Is this surprising? My model is that keeping with the new versions is generally more dangerous than sticking with an old version, unless that old version has specific known and exploitable vulnerabilities.
One comment there points out that XP is old enough for infected attack vectors to have all died out. I dunno.
But good we are talking about my point rather than than the example.
The video referenced in that article explicitly connects directly to the internet, using a VPN to bypass any ISP and router protections and most importantly disables any protections WinXP itself has.
So yeah, if you really go out of your way to disable all security protections, you may have a problem.
"Fixed some bugs" Yes thank you very helpful that! Now I can make a very informed decision.
Love notepad++ and will continue to use it.
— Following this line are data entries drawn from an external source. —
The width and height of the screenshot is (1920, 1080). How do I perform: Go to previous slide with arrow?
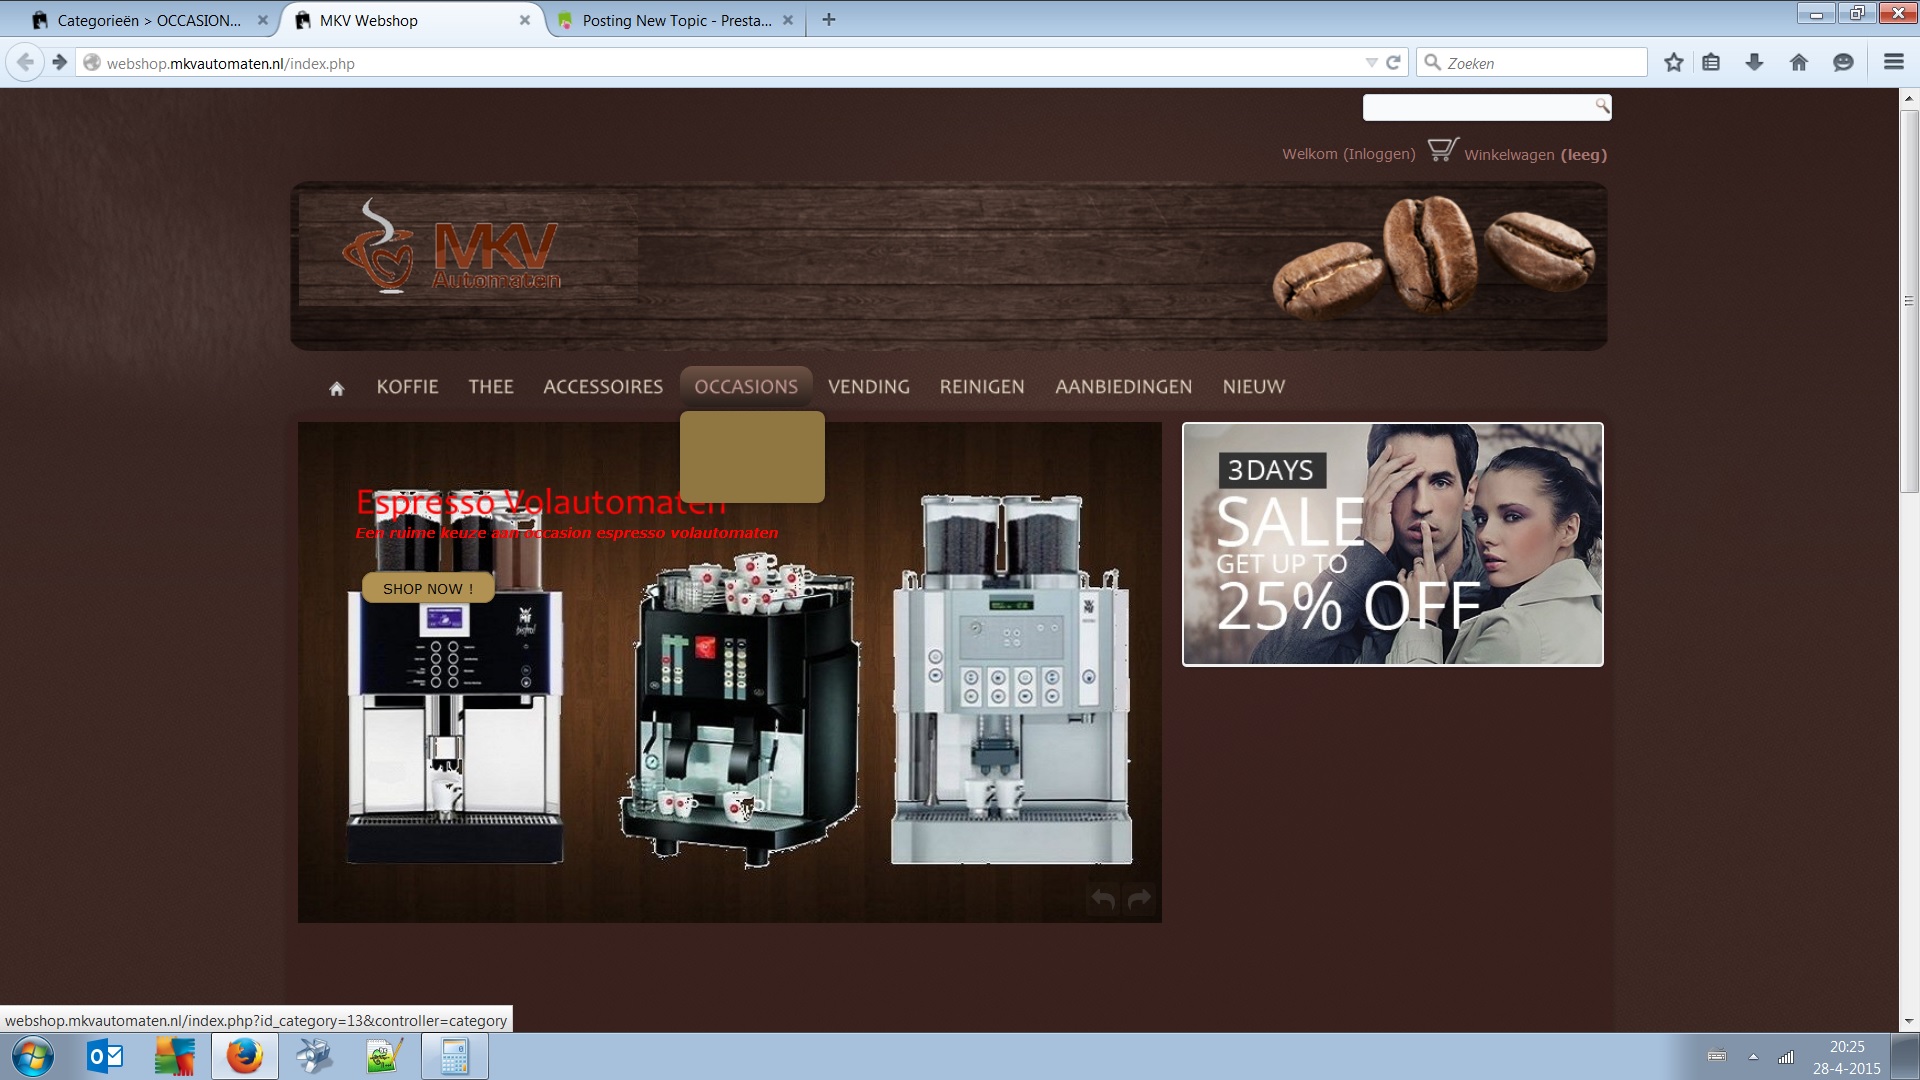pos(1102,899)
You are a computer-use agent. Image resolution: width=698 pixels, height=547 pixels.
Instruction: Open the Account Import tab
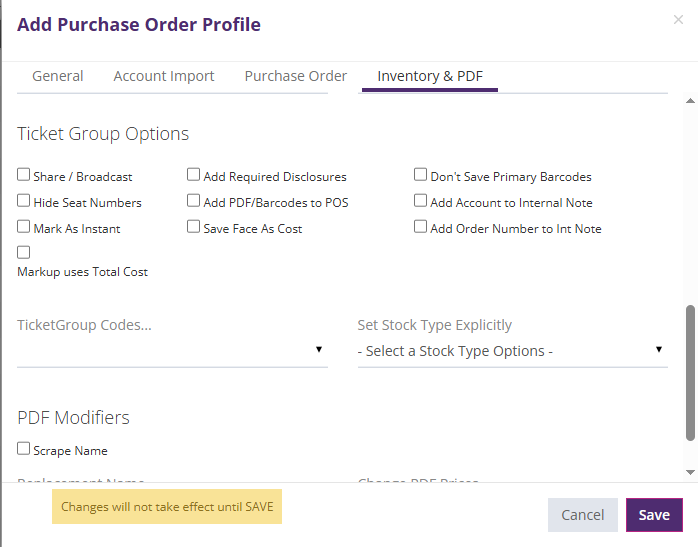click(164, 76)
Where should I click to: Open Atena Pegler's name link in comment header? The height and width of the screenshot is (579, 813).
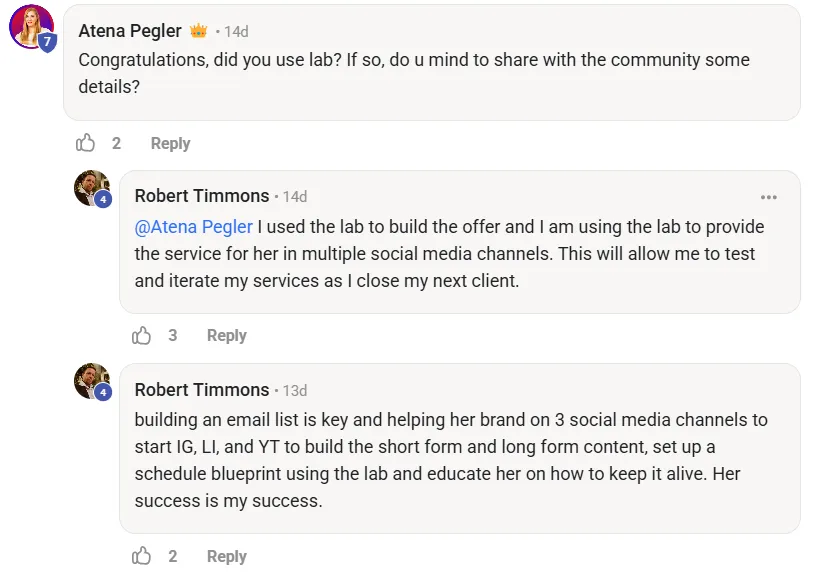(130, 31)
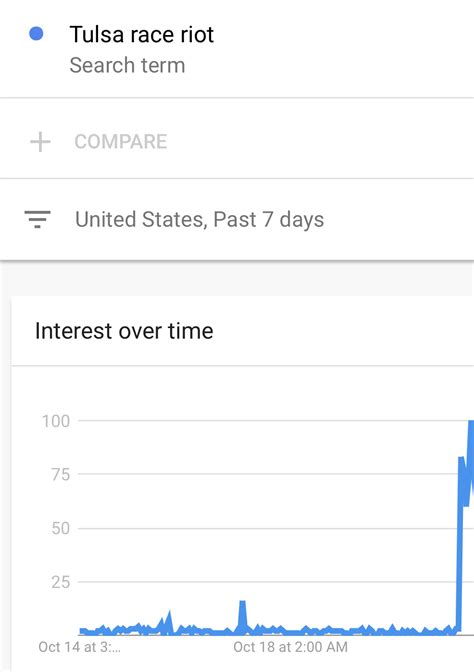Image resolution: width=474 pixels, height=672 pixels.
Task: Click the peak at 100 on the graph
Action: (x=471, y=424)
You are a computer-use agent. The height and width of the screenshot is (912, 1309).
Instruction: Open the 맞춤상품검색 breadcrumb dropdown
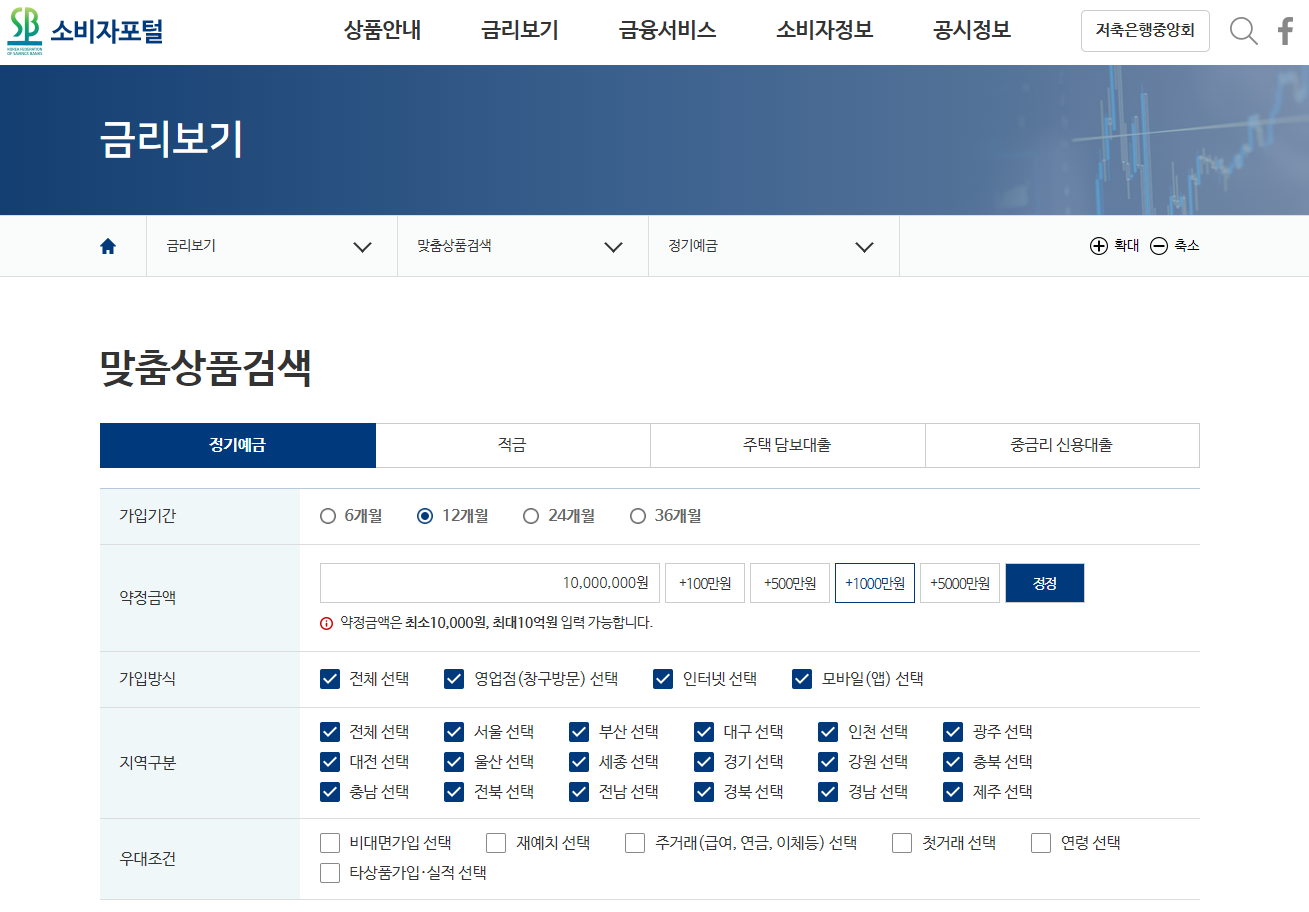pyautogui.click(x=613, y=245)
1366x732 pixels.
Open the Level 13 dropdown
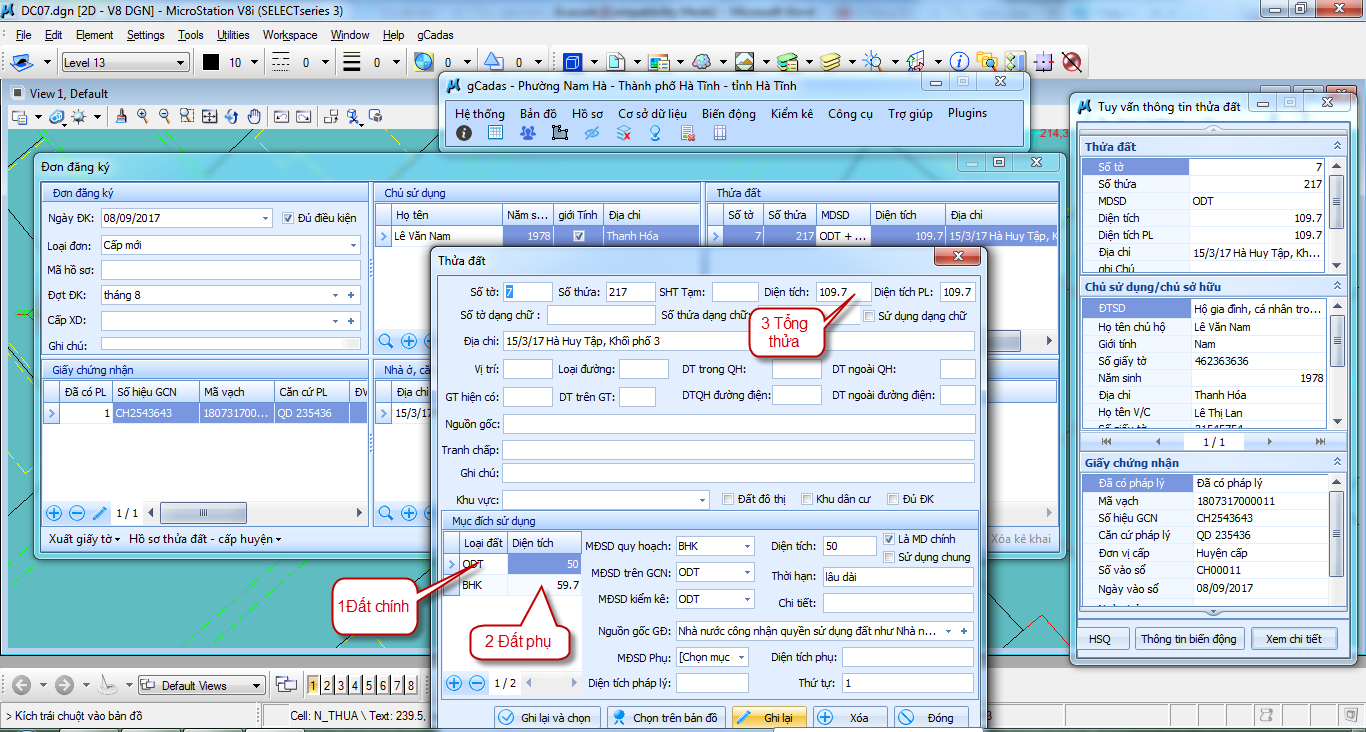point(181,63)
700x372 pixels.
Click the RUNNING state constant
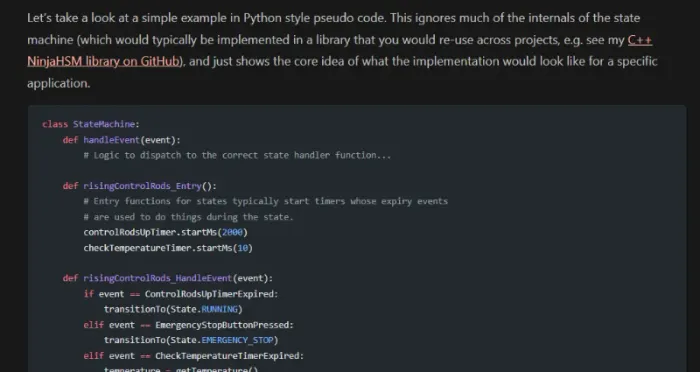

The threat model for a server and for a personal computer are very different. On a consumer device, typically only the OS mail app and browser have direct contact with the outside world.
My point is, statistically, it is more secure to install updates as fast as possible.
We can take another example: search for “shitrix”, there’s thousands more CVEs out there to use as example.
On the other hand, any server running old, unpatched versions of apache or similar will get picked up by script kiddies scanning for publicly known vulns very, very fast.
The notepad++ attack is politically targeted and done through unconventional channels (compromise in the hosting provider). I don't think 99% of the people reading this thread has a comparable threat model.